Today we are going to sew a basic sewing project, an envelope style pillow. I have made a few different kinds of pillow covers before, but I really like this style both in looks and because it is easy to construct.
WHAT WILL I NEED
As I mentioned above. This sewing project is pretty basic. You only need a few supplies and about 15-20 minutes of time before you have a completed set of pillows.
- Fabric | Try to choose something with a little bit of weight when choosing your fabrics. Scan the clearance sections for great deals on quality fabrics. The cream and black striped fabric pictured above was only $7 a yard. With a yard + a half and some left over I was able to make 2 20×20 pillows and a lumbar pillow. Just try not to get too thin of a fabric otherwise it just looks sort of cheap in my opinion.
- Sewing Machine | A basic one will do, I have bottom of the line, nothing fancy and it gets the job done. You’re only sewing straight lines so you don’t need anything intricate.
- Coordinating Thread
- Iron | You definitely want to press your fabric before sewing. This is an important step you should not skip.
- Pins + a clip or close pin
- Tape measure
- Your pillow form for reference.
CUTTING YOUR FABRIC
Begin by washing and drying your fabric if you plan on washing it and drying it in the future. Press your fabric with an iron and lay it out on your work surface. You fabric size will depend on the size of your pillow. For mine I used a 20×20 pillow form. So my fabric size was 20 x 2 + 6 = 46 inches long by 20 inches wide. I cut my fabric 20 inches wide because I wanted a snug fit you could add 1 inch for a 1/2 inch seam allowance] and 46 inches long. The envelope style overlaps the fabric in the back to create a pocket. For this reason you’ll need those 6 inches to create your pocket. If you’d like more of an overlap you can add up to 8 inches. so 20 x 2 + 8 = 48 inches. You would use this formula for any size you would be making
SEWING YOUR HEMS
Once you have your fabric measured and cut you’re going to hem the edges on the length of your fabric. Laying your fabric right side down (the backside of the fabric will be on top) you’re going to fold, press, and pin your hems then sew on the machine.
I have two different examples below showing the hems.
CONSTRUCTING YOUR PILLOW
Once your hems are sewn lay your fabric down right side up and find your center. I lay my pillow in the center and then fold the hem sides over the pillow to get an idea of where my overlap pocket will fall. Once you have it where you want it grab a clip or a clothes pin and clip the top and slowly pull your pillow form out. Pin everything in place and now you can sew your pillow.

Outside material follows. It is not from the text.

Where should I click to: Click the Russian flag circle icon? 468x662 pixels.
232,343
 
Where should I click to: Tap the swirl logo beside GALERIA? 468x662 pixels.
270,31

Once your sides are sewn, I recommend going around the edge with a zigzag stitch to keep from fraying and then clip your corners. Clipping the corners gives you sharper corners once your pillow is turn out.
Once you have sewn your sides and clipped your corners you are ready to flip your pillow right side out and stuff your pillow inside.
That is it! I told you it was easy. A little measuring, folding, pressing, pinning, hemming and viola you have yourself a brand new pillow.